When it grew quiet, she resumed her conversation with Helm, though she was so tired she couldn't be sure what she was saying.

"He's gonna be mad when he finds out that you're not two weeks away after all. He's gonna say we scared him. A lot.

"But then he's gonna wrap us up in his arms and give us big hugs." She could picture it in her mind and thought she could almost feel it. "And lots of kisses."

When it got quiet again, she thought she heard a whistle of air, like wind trying to make its way down the ramp into the lair. That was followed by a larger whoosh that could easily have been the sound of many trees surrendering fall leaves to a gust.

The wind was blowing hard.

The contractions were so close together they were just letting up long enough to give Elora a chance to breathe. When her body began pushing involuntarily she was amazed, but let instinct take over. She had the passing thought that she wouldn't know if something was wrong, not that she'd be able to do anything about it. When her uterus pushed, trying to expel the baby, Elora worked with it. When the muscles relaxed slightly, she stopped pushing and sat panting, waiting for the next wave.

One of the strangest phenomena of reproduction is the surprise of a first baby.
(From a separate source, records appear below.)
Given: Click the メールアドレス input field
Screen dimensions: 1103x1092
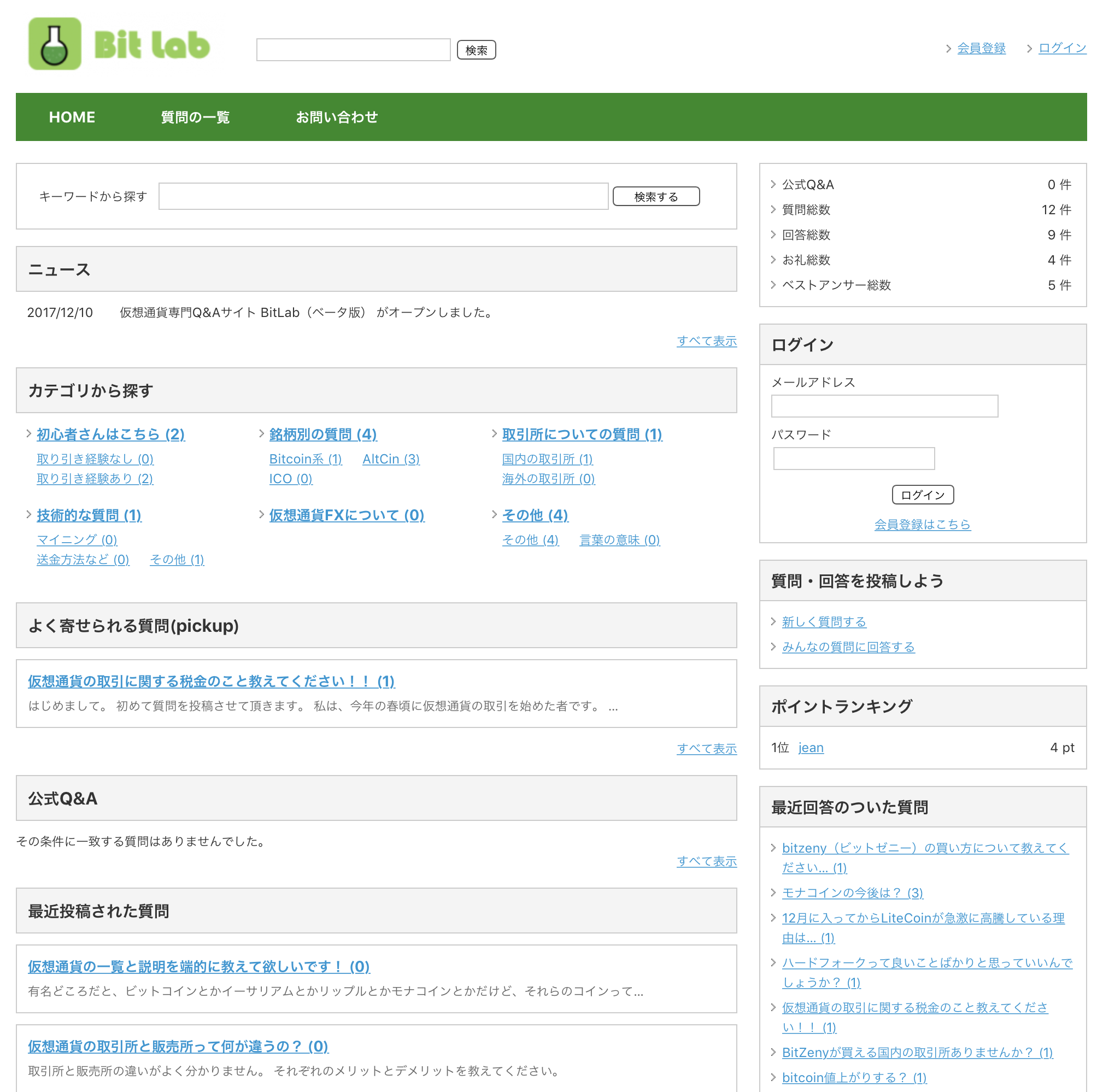Looking at the screenshot, I should (884, 406).
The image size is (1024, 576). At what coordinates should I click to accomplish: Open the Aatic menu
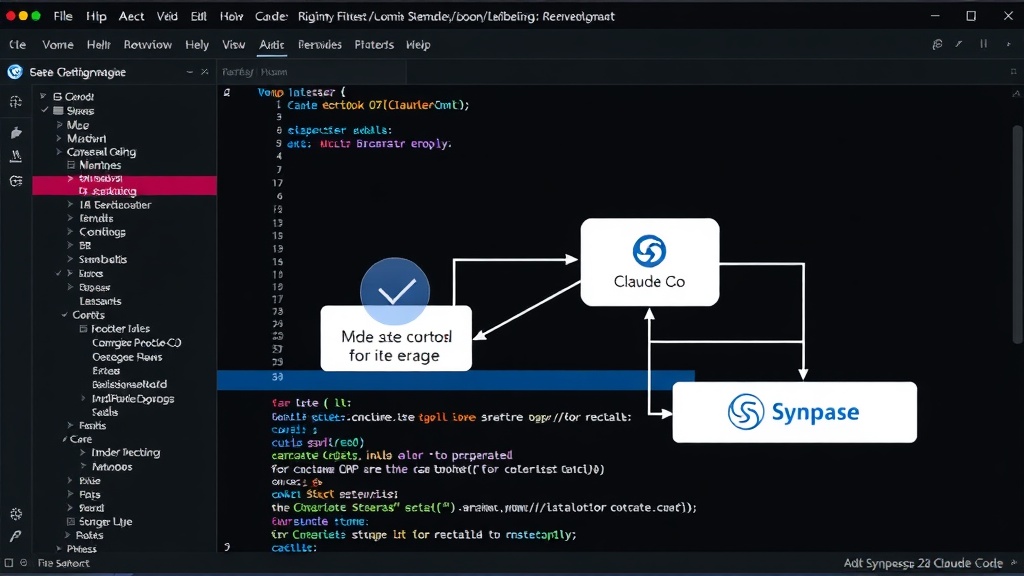pos(272,44)
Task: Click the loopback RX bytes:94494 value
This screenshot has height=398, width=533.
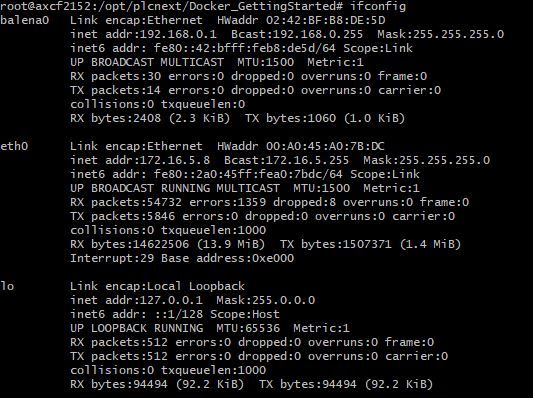Action: [119, 384]
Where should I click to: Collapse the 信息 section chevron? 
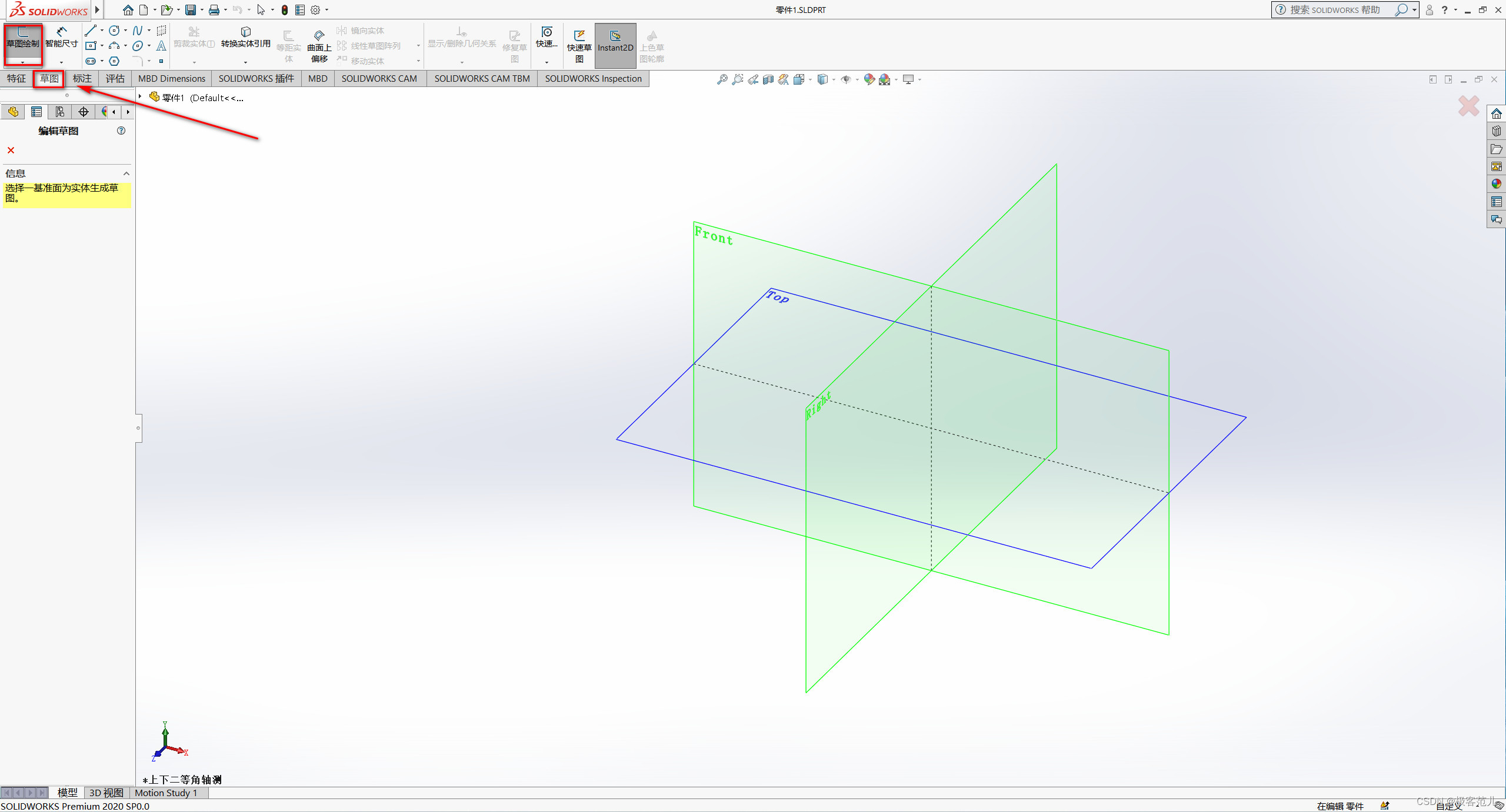[x=126, y=173]
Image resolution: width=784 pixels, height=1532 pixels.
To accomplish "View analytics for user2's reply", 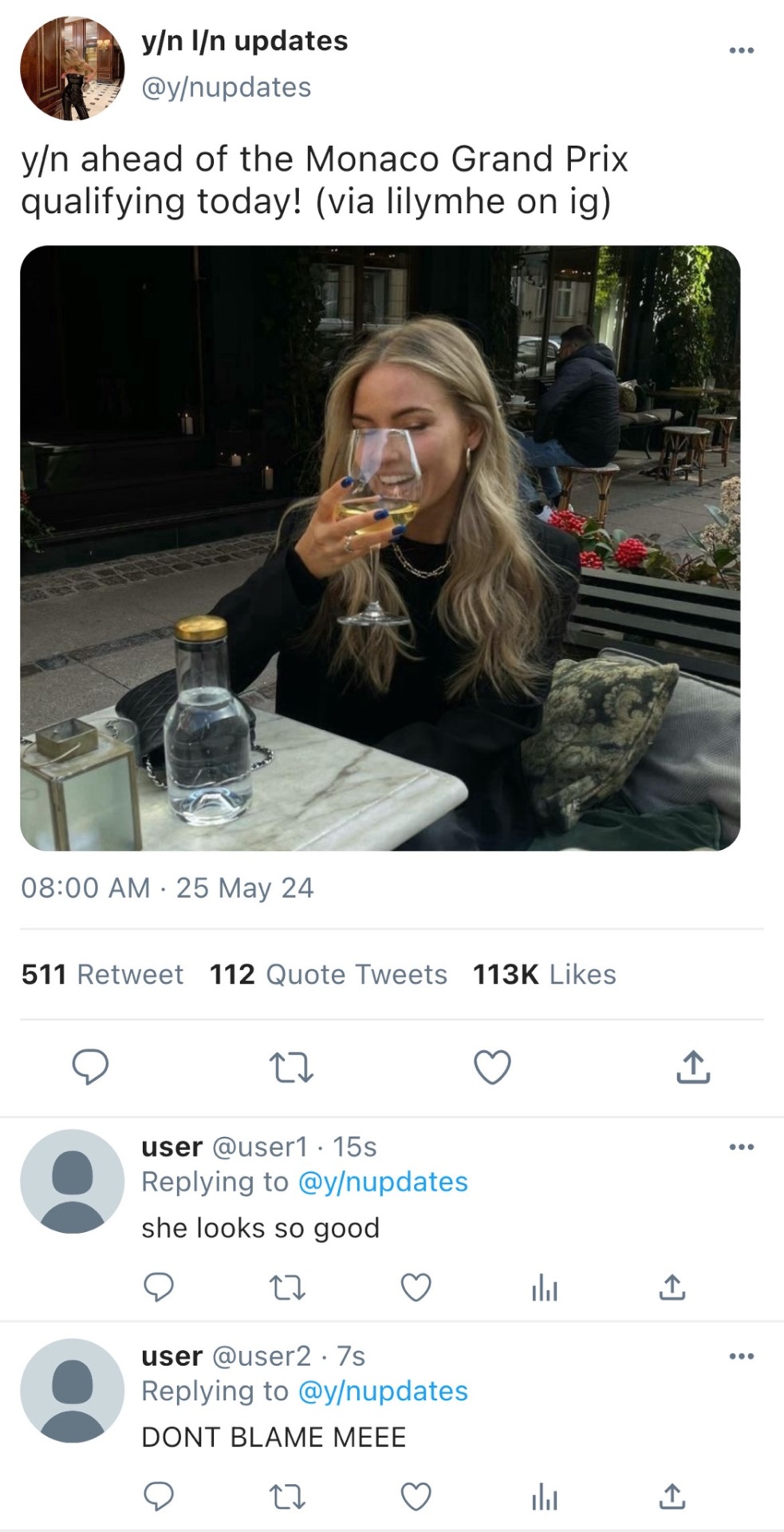I will point(544,1496).
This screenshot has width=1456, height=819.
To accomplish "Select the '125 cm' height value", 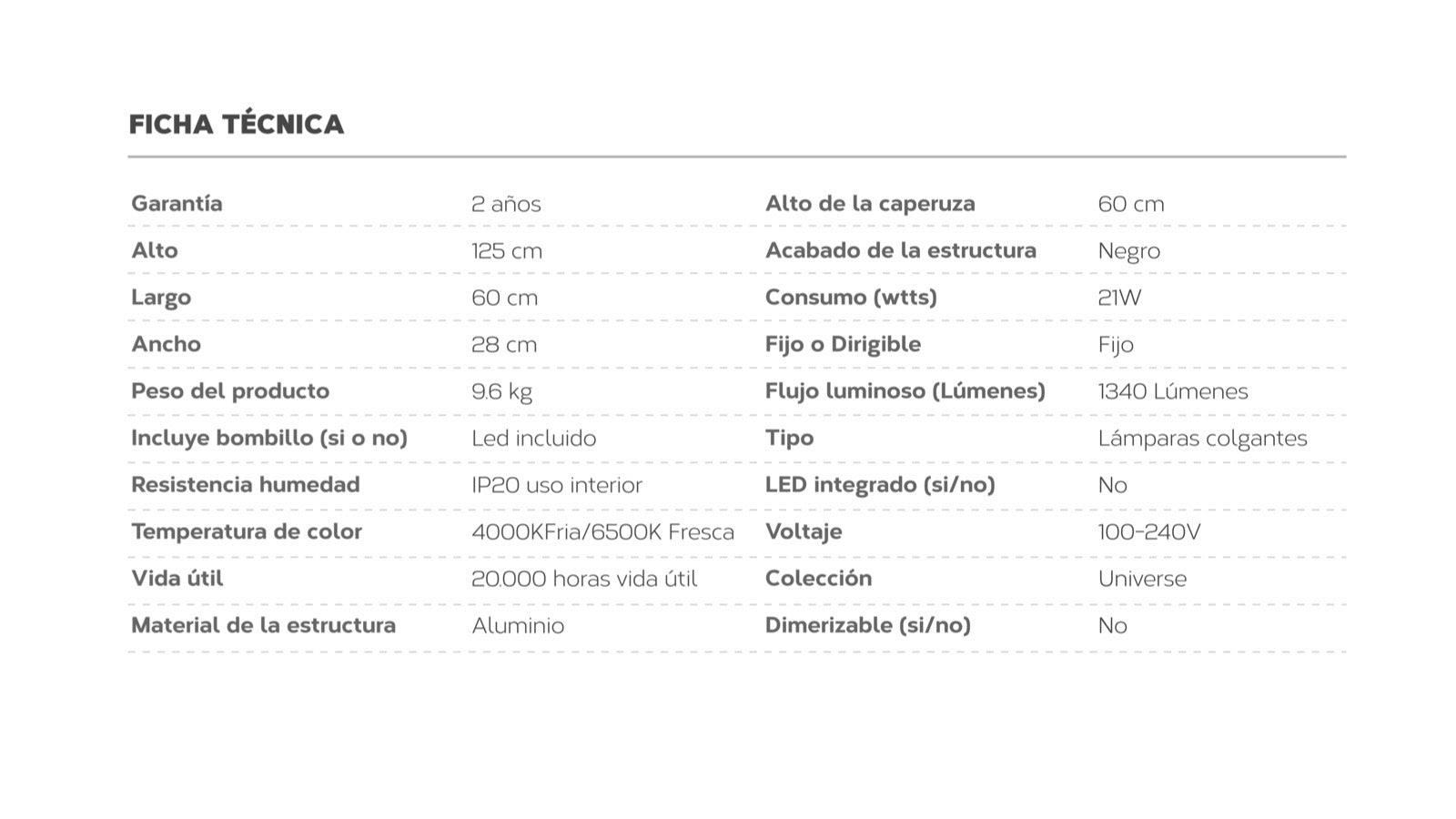I will point(507,251).
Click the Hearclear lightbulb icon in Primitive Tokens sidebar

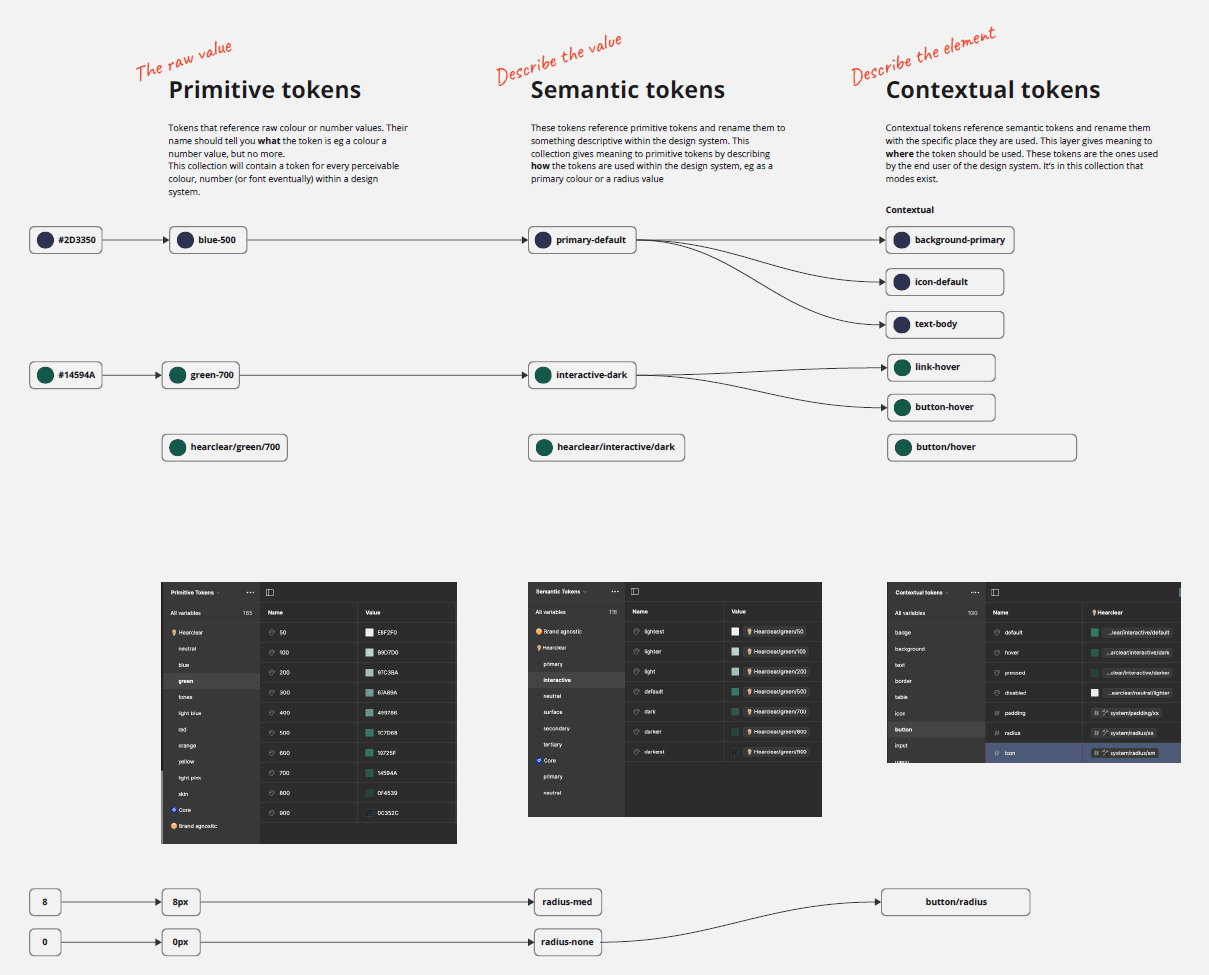[x=173, y=632]
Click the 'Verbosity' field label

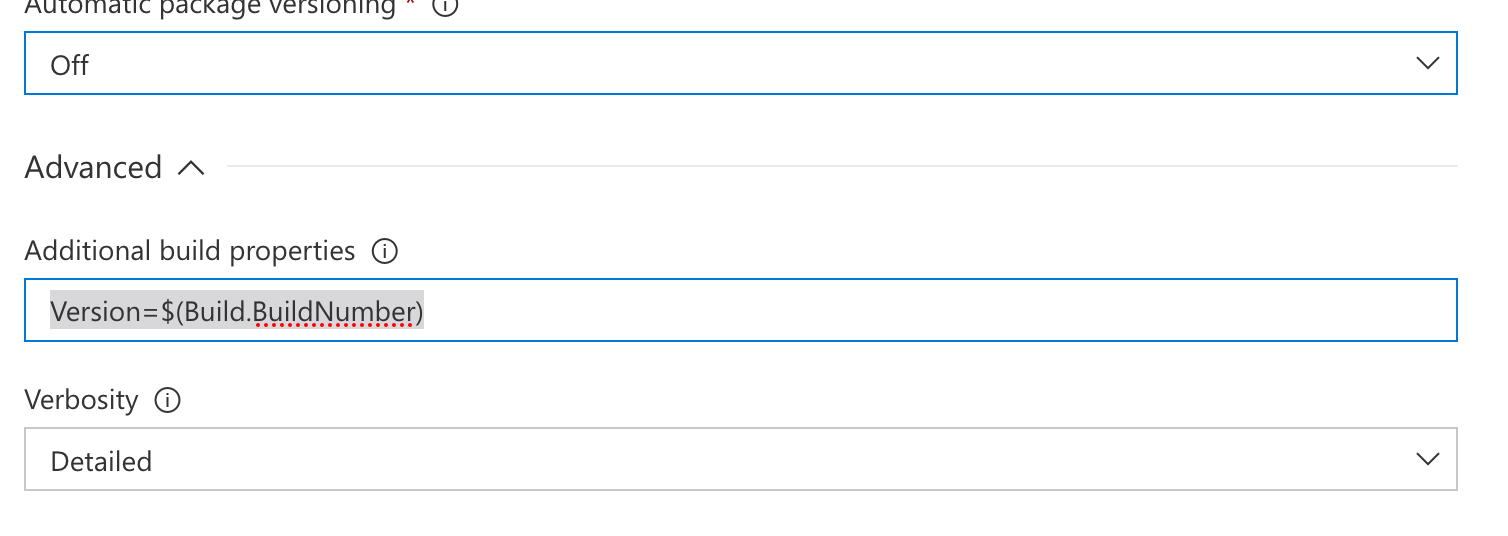(x=81, y=400)
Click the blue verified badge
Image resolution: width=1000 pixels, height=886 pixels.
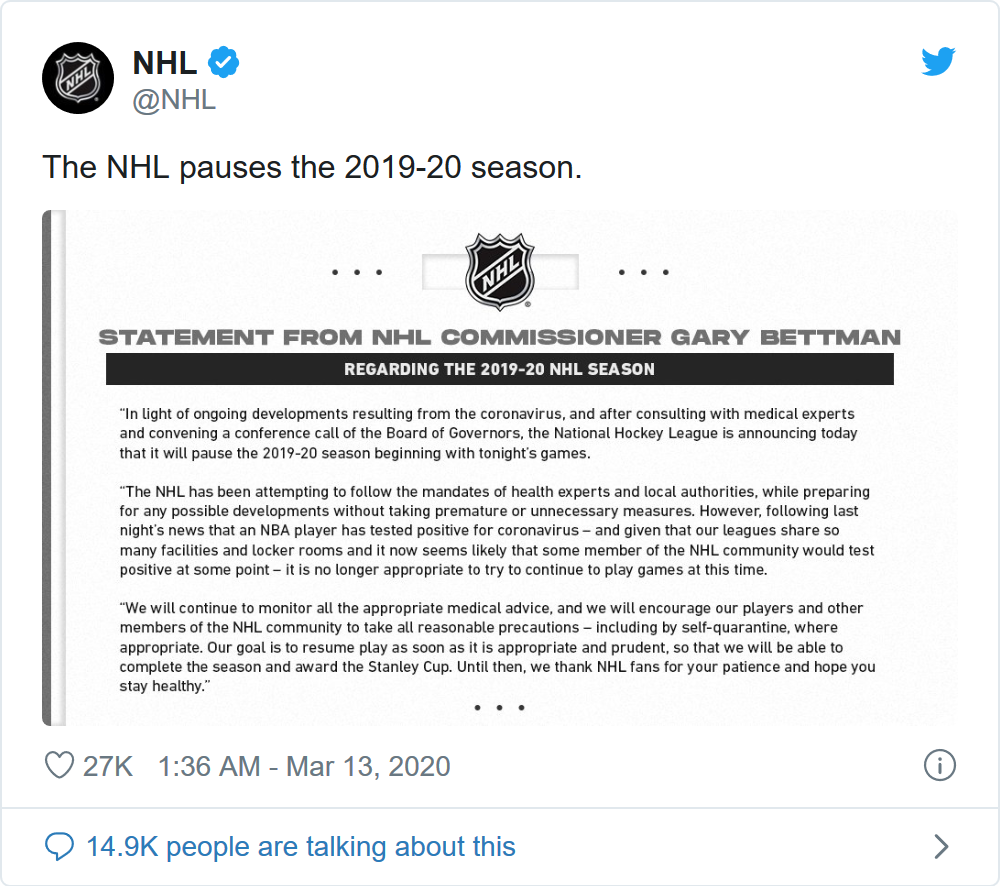pos(223,63)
For many long months the intellect pretends to understand that a baby is coming. Preparations are made. Names are chosen. And yet, when a tiny human being arrives, it's a shock. The chasm between 'knowing' there's a fetus in gestation and greeting the miraculous result of that for the first time is an experience so transformative that no one is ever the same afterward. That is how Elora felt when she realized Helm was emerging from her womb.

She reached down and felt the top of his head. When the next wave came, she waited for it to crest and then pushed as hard as she could. The baby's head slipped out and she held it in her hands. The next push was almost immediate. With that contraction she slowly pulled him from her body and then held him in her hands.

Elora could tell by the movement on her left side that Blackie had come to his feet and was growling at the wolves. He had perceived some threat from them. It was then she realized just how completely vulnerable she was, blinded by darkness, reeking of blood and other fluids, wounded and holding a newborn infant in her hands. When Blackie grew quiet, she took that to mean that she and Helm weren't in immediate danger.

Her uterus continued to contract while it expelled the placenta, but it no longer hurt. She remembered something from the hospital movie that she had seen before she had to remove Ram from the room; something about clearing the newborn's air passage of mucus. She put her finger in his mouth and swished it around the baby's gums to make sure there was no blockage. She took his slippery ankles, making sure she had a good hold, and held him upside down. The action made her wince because she disturbed the torn shoulder and caused it to start bleeding again.

When she heard his little cry, so angry, so indignant, for the first time since the ordeal began she gave herself permission to cry along with him.